The parsha opens with the following instruction:
“If you go out to war over your enemies, and the Lord, your God, will deliver him into your hands, and you take his captives; and you see among the captives a beautiful woman and you desire her, you may take [her] for yourself as a wife.” (Devorim 21:10-11)
Concerning the beautiful woman, Rashi comments:
“… Scripture [in permitting this marriage] is speaking only against the evil inclination [ which drives him to desire her]. For if the Holy One, blessed is He, would not permit her to him, he would take her illicitly… “
From Rashi’s commentary, we come to understand, that “the going out to war” that the parsha is speaking about is the going out to the only real war that truly exists, namely- the war against one’s own egotism and selfish desires. This parsha comes out quite deliberately in the month of Elul- when the order of the day is to take stock of our year’s spiritual advancements and failings. It comes to fortify us with the proper wisdom and strength necessary to be able to overcome our evil inclination. Rabbi Ashlag ztz”l formulated an easy understanding of what the yetzer hara is. ‘Yetzer’ translates as ‘inclination’, and ‘Hara’ translates as ‘the bad one’. Rav Ashlag breaks it down for us even more by teaching that the word ‘ra’, meaning bad, is an acronym of 2 words: Ratzon Atzmi- the will to serve oneself, i.e.: egotism.

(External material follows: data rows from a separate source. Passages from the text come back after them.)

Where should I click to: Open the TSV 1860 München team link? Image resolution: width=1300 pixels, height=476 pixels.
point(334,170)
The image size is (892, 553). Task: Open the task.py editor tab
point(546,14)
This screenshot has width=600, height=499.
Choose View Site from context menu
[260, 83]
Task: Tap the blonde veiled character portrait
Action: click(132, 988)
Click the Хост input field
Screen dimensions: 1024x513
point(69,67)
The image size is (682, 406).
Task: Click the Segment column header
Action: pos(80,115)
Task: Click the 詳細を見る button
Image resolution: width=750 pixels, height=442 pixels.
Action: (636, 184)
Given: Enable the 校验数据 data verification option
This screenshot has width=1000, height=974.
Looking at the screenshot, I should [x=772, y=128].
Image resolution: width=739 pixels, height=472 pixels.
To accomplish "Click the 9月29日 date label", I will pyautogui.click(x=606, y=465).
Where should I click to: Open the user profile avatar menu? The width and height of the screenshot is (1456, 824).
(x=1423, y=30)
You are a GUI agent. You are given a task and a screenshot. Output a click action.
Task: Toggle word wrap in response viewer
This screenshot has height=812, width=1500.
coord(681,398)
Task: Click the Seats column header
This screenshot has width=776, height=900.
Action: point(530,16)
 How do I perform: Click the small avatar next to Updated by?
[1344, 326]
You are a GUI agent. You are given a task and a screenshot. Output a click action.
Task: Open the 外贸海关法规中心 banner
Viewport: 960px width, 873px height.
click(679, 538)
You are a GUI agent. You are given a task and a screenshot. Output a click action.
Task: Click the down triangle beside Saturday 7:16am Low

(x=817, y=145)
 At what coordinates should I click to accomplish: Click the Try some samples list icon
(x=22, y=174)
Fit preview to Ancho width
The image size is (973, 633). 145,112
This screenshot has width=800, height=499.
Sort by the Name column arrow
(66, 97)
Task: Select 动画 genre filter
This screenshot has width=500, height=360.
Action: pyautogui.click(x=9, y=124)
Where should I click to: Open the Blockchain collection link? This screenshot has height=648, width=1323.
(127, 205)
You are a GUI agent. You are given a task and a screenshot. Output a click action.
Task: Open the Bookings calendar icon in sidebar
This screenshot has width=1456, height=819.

The parsha’s opening words: “If you go out to war against your enemies” is also hinting to us regarding the spiritual nature of reality. Scripture does not say here: “when fighting a war against your enemies”. This would imply a physical war in a physical plain. But the Torah here, with its deliberate choice of words of Ki Tetzeh (when you shall go out) seems to put an emphasis on the ‘going out’ part- implying that there is a war to fight as soon as we ‘go out’. That is, as soon as the neshama leaves its supernal source above to come into this world- it is forced into a battle. The lower-level self that is attached to the body wants comfort and ease, while the person’s neshama, a part of G-d above, is on a shlichus to do what is right in the eyes of HaShem, despite the cost to one’s itches and desires that want to be satisfied.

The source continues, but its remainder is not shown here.